Location
- Rawcliffe Drive, Clifton York, North Yorkshire, YO30 6ZS England
- Coordinates: 53°58′34″N 1°06′02″W﻿ / ﻿53.9761°N 1.1005°W

Information
- Type: Academy
- Motto: Always the best
- Established: As Canon Lee School in 1941 / As Vale of York Academy in 2015
- Local authority: City of York
- Trust: Heartwood Learning Trust
- Department for Education URN: 143864 Tables
- Ofsted: Reports
- Principal: Gill Mills
- Gender: Co-educational
- Age: 11 to 16
- Enrolment: 701 (August 2025)
- Colour: Maroon
- Website: https://voy.hslt.academy/

= Vale of York Academy =

Vale of York Academy, previously called Canon Lee School, is a co-educational secondary school located in Clifton, York, England. The school is still often referred to locally as Canon Lee.

==History==
Canon Lee was built in Clifton to serve the north-west suburbs of Rawcliffe, Clifton and Skelton. The doors opened in 1941. The first headmaster was Mr J Storey, and because of World War II the school was also used as a hospital and refuge shelter.

In 1972 the first extension was built to accommodate the large number of pupils and to bring the school up to date; this included a gym, science labs, and maths and textile classrooms. It was extended again at a cost of £4 million in 1999 to accommodate the influx of students when Queen Anne's School closed.

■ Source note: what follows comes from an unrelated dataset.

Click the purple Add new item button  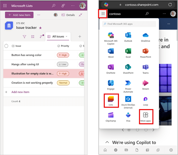tap(19, 15)
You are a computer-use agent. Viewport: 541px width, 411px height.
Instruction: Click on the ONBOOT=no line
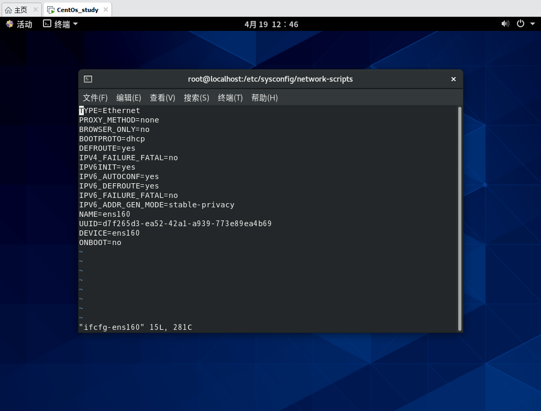pyautogui.click(x=100, y=242)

In 2012, an all-weather 3G football pitch was opened at the school by former England manager Steve McClaren.

The school was placed in special measures following an Ofsted inspection in 2015. In September 2016 it was announced that Canon Lee would be renamed as the Vale of York Academy as part of a series of changes that include becoming part of Hope Learning Trust, which later combined with Hull-based Sentamu Academy Learning Trust to form the Hope Sentamu Learning Trust, now called Heartwood Learning Trust.